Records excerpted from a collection

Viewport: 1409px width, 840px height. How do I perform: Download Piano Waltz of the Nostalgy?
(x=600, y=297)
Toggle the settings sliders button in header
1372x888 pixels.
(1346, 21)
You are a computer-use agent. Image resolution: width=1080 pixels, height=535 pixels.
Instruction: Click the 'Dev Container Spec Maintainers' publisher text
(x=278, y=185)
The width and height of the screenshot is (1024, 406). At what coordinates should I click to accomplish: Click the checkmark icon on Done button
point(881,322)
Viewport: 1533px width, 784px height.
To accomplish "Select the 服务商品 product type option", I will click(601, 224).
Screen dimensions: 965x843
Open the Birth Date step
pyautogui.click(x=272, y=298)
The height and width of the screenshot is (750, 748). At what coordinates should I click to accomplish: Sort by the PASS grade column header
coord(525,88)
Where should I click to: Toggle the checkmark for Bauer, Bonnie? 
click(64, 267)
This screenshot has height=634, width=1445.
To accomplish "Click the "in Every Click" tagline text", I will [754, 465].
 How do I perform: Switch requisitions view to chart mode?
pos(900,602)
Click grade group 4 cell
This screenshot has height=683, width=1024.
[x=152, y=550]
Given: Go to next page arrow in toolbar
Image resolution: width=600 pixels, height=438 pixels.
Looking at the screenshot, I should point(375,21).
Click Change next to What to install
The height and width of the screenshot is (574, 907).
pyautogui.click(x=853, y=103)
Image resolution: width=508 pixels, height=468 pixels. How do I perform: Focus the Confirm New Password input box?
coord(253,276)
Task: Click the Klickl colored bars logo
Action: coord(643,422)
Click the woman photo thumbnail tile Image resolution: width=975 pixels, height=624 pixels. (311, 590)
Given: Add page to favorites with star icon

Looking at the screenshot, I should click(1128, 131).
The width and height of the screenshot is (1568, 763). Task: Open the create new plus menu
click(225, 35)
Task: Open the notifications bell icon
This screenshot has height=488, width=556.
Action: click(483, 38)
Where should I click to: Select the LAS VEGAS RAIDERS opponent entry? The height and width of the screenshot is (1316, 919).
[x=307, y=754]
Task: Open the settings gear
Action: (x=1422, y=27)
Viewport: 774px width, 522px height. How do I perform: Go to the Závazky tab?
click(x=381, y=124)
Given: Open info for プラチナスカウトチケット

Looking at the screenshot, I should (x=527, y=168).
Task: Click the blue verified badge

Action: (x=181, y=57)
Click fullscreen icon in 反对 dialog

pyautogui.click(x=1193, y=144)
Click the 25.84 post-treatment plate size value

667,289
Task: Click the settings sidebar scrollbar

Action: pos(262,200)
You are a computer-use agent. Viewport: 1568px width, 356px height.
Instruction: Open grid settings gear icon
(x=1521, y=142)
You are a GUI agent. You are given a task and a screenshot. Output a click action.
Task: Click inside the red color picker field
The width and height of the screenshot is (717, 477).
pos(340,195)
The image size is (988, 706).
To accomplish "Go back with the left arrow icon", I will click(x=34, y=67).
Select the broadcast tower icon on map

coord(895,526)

Try it> Set down the records again in full. Match them exactly.

Result of this task>
Viewport: 1409px width, 840px height. How do I perform: Download Piano Waltz of the Nostalgy?
(x=600, y=297)
Toggle the settings sliders button in header
1372x888 pixels.
(1346, 21)
You are a computer-use agent. Image resolution: width=1080 pixels, height=535 pixels.
Instruction: Click the 'Dev Container Spec Maintainers' publisher text
(x=278, y=185)
The width and height of the screenshot is (1024, 406). At what coordinates should I click to accomplish: Click the checkmark icon on Done button
point(881,322)
Viewport: 1533px width, 784px height.
To accomplish "Select the 服务商品 product type option", I will click(601, 224).
Screen dimensions: 965x843
Open the Birth Date step
pyautogui.click(x=272, y=298)
The height and width of the screenshot is (750, 748). At what coordinates should I click to accomplish: Sort by the PASS grade column header
coord(525,88)
Where should I click to: Toggle the checkmark for Bauer, Bonnie? 
click(64, 267)
This screenshot has height=634, width=1445.
To accomplish "Click the "in Every Click" tagline text", I will [754, 465].
 How do I perform: Switch requisitions view to chart mode?
pos(900,602)
Click grade group 4 cell
This screenshot has height=683, width=1024.
[x=152, y=550]
Given: Go to next page arrow in toolbar
Image resolution: width=600 pixels, height=438 pixels.
Looking at the screenshot, I should point(375,21).
Click Change next to What to install
The height and width of the screenshot is (574, 907).
pyautogui.click(x=853, y=103)
Image resolution: width=508 pixels, height=468 pixels. How do I perform: Focus the Confirm New Password input box?
coord(253,276)
Task: Click the Klickl colored bars logo
Action: coord(643,422)
Click the woman photo thumbnail tile Image resolution: width=975 pixels, height=624 pixels. (311, 590)
Given: Add page to favorites with star icon

Looking at the screenshot, I should click(1128, 131).
The width and height of the screenshot is (1568, 763). Task: Open the create new plus menu
click(225, 35)
Task: Open the notifications bell icon
This screenshot has height=488, width=556.
Action: click(483, 38)
Where should I click to: Select the LAS VEGAS RAIDERS opponent entry? The height and width of the screenshot is (1316, 919).
[x=307, y=754]
Task: Open the settings gear
Action: (x=1422, y=27)
Viewport: 774px width, 522px height. How do I perform: Go to the Závazky tab?
click(x=381, y=124)
Given: Open info for プラチナスカウトチケット

Looking at the screenshot, I should (x=527, y=168).
Task: Click the blue verified badge

Action: (x=181, y=57)
Click fullscreen icon in 反对 dialog

pyautogui.click(x=1193, y=144)
Click the 25.84 post-treatment plate size value

667,289
Task: Click the settings sidebar scrollbar

Action: pos(262,200)
You are a computer-use agent. Viewport: 1568px width, 356px height.
Instruction: Open grid settings gear icon
(x=1521, y=142)
You are a GUI agent. You are given a task and a screenshot. Output a click action.
Task: Click inside the red color picker field
The width and height of the screenshot is (717, 477).
pos(340,195)
The image size is (988, 706).
To accomplish "Go back with the left arrow icon", I will click(x=34, y=67).
Select the broadcast tower icon on map

coord(895,526)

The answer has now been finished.